Sex on the brain: What turns women on, mapped out
http://www.newscientist.com/article/dn20770-sex-on-the-brain-what-turns-women-on-mapped-out.html
It's what women have been
telling men for decades: stimulating the vagina is not the same as stimulating
the clitoris. Now brain scan data has added weight to their argument.
The
precise locations that correspond to the vagina, cervix and female nipples on
the brain's sensory cortex have been mapped for the first time, proving that
vaginal stimulation activates different brain regions to stimulation of the
clitoris. The study also found a direct link between the nipples and the
genitals, which may explain why some women can orgasm through nipple stimulation alone. The
discoveries could ultimately help women who have suffered nerve damage in
childbirth or disease.
The
sensory cortex is a strip of brain tissue positioned roughly under where the
band between a pair of headphones sits. Across it, neurons linked to different
body parts exchange information about the sensory information feeding into
them. This is often depicted as the "sensory homunculus", a distorted
image of a man stretched across the brain, with his genitals lying next to his
feet (click here). The
size of the body's parts show how much of the brain is dedicated to processing
the sensory information from each body part.
The diagram was first
published in 1951 after experiments conducted during brain surgery performed
while the patients were conscious: the surgeon electrically stimulated
different regions of the patients' brains and the patients reported the parts
of their bodies in which they felt sensation as a result. But all the subjects
were men. Until recently, the position of female genitalia on the homunculus
had only been guessed at.
This
changed last year when a team led by Lars Michels at University Children's Hospital in Zurich,
Switzerland, used functional magnetic resonance imaging to confirm that the position
of the clitoris on the homunculus was in approximately the same position as the
penis in men.Barry Komisaruk at Rutgers University in Newark, New Jersey,
and his colleagues have now used the same method to map the position of the
clitoris, vagina and cervix on the sensory cortex as women stimulated
themselves.
There,
there and there
"This
is hard proof that there is a big difference between stimulating those
different regions," says Stuart Brody of the
University of the West of Scotland in Paisley, UK, one of the researchers in
the study.
Some have
argued that women who derive pleasure from vaginal stimulation do so because
their clitoris is being indirectly stimulated, but the current findings
contradict this. "They support the reports of women that they experience
orgasm from various forms of stimulation," says Beverly Whipple, also of
Rutgers University, who was not involved in the current study.
It's
the nipples, stupid
Komisaruk also checked
what happened when women's nipples were stimulated, and was surprised to find
that in addition to the chest area of the cortex lighting up, the genital area
was also activated. "When I tell my male neuroscientist colleagues about
this, they say: 'Wow, that's an exception to the classical homunculus,'"

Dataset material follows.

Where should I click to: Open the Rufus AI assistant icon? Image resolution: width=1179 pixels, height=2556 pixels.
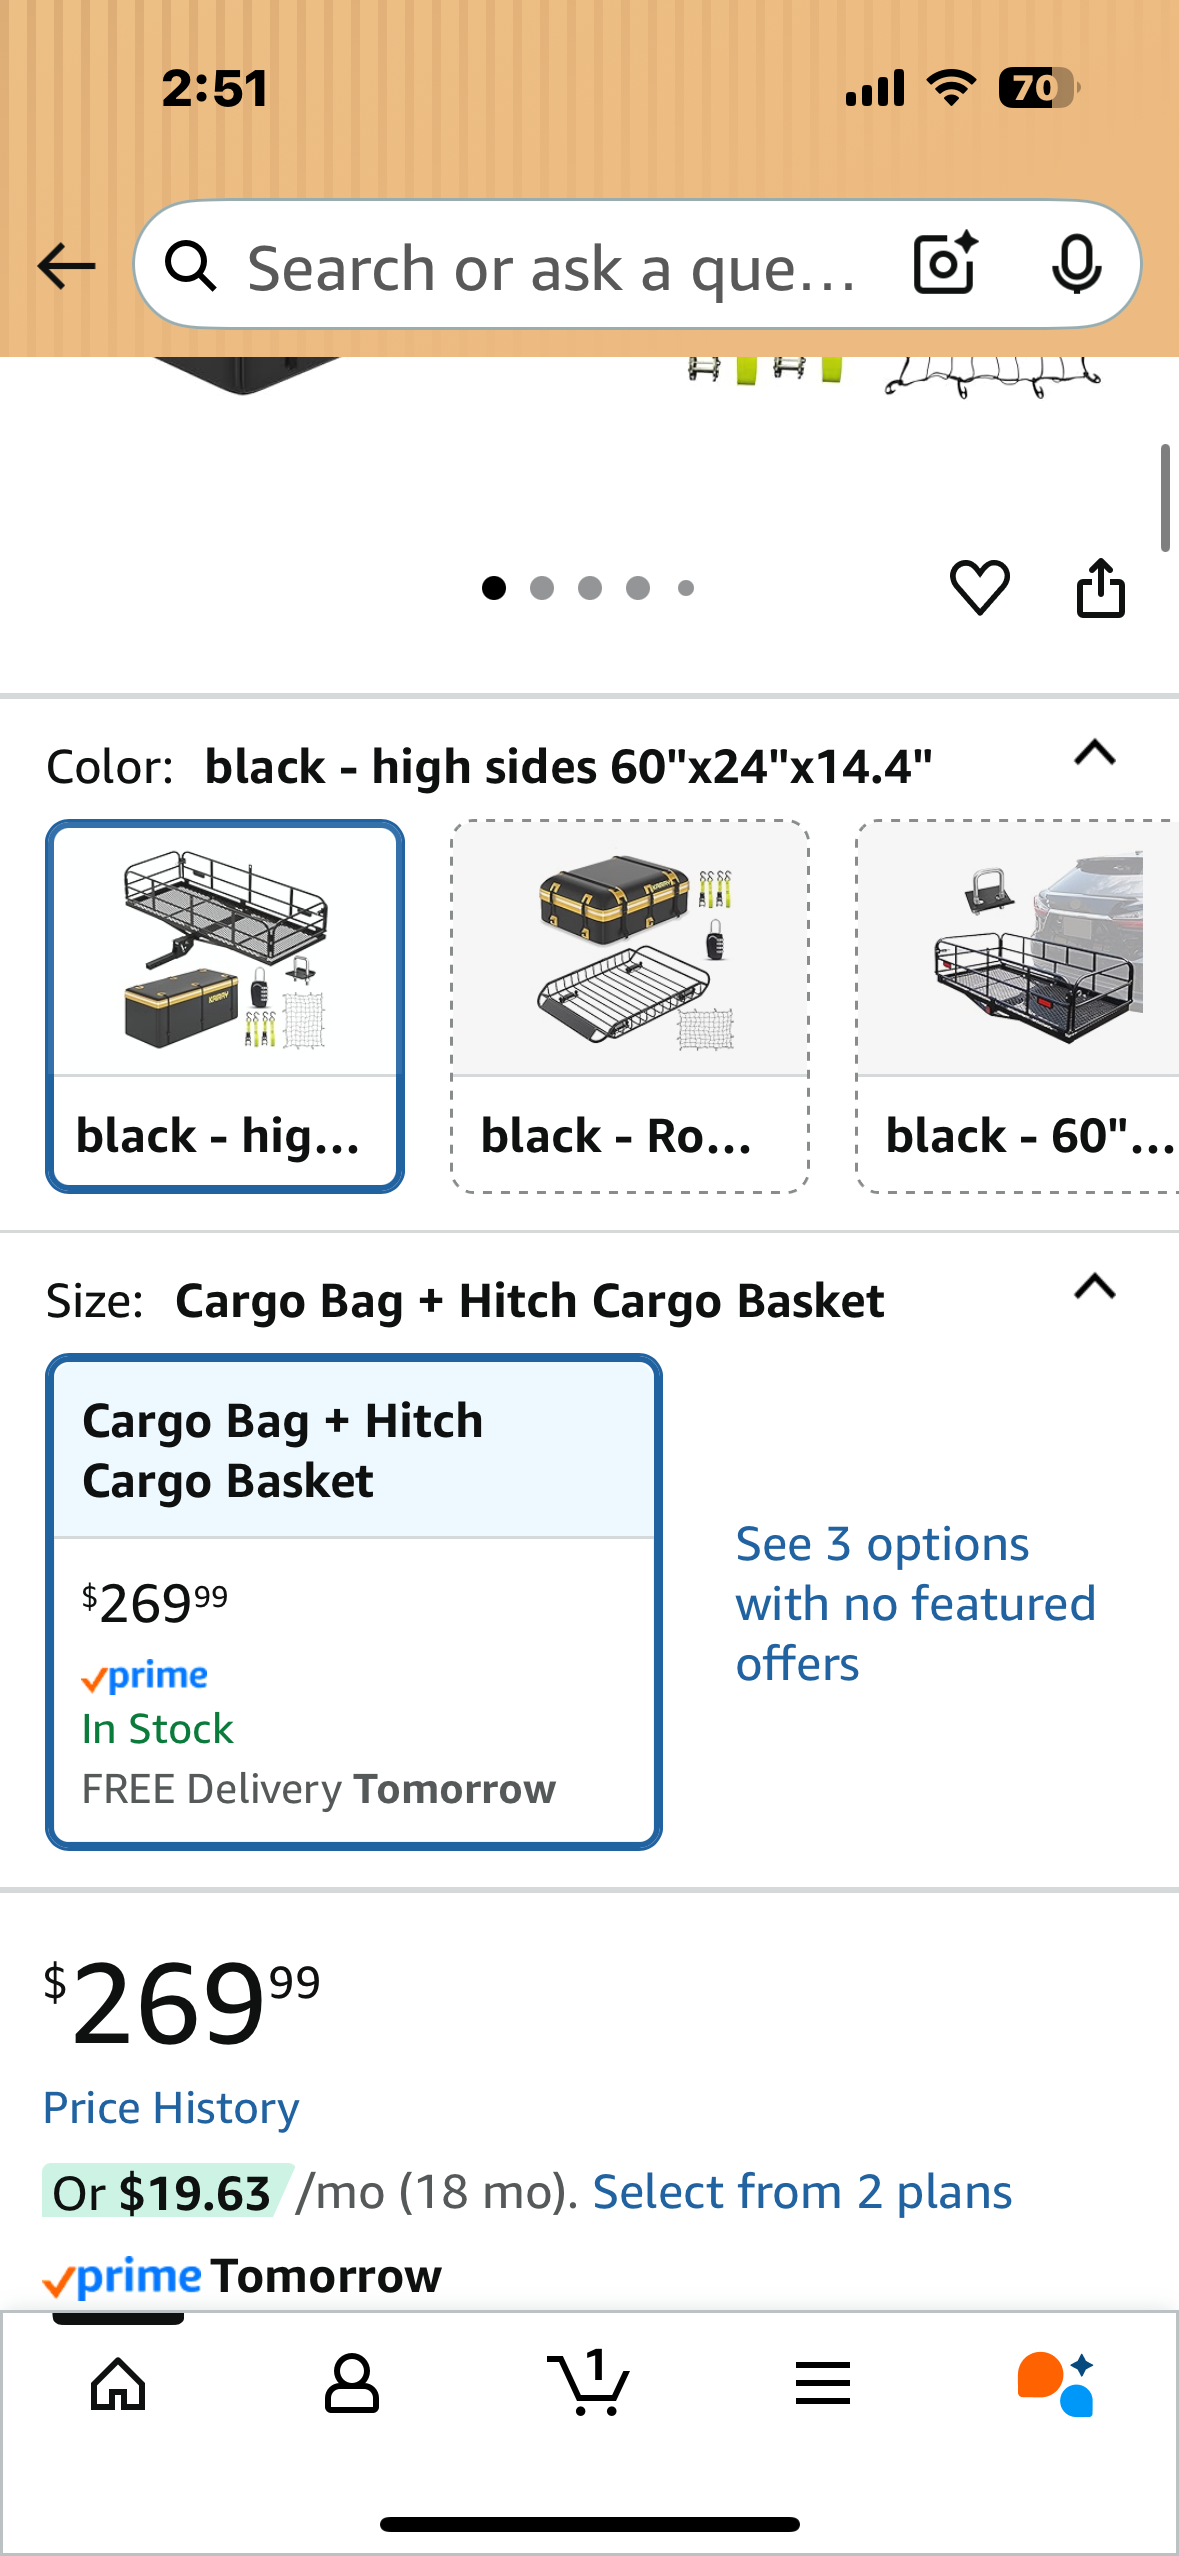click(1055, 2384)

he says. "But when I tell the women they say: 'Well, yeah?'" It may
help explain why a lot of women claim that nipple stimulation is erotic, he
adds.
The next
step is to map what other areas of the brain light up in response to clitoral
and vaginal stimulation. Komisaruk would also like to see what happens when the
area that supposedly contains the G-spot is stimulated, as women in the current study
just stimulated the front wall of the vagina generally.
The findings could also
help women who have suffered nerve damage in childbirth or because of diseases
like diabetes. Michels has preliminary evidence that stimulating the clitoral nerve
can improve symptoms of urinary incontinence, but says a proper understanding
of how the nerve maps to the brain is needed to translate this into effective
treatment.
Meanwhile, Komisaruk says
that nipple stimulation could enhance genital sensation in women with nerve
damage. "It could be a supplement for experiencing orgasm," he says.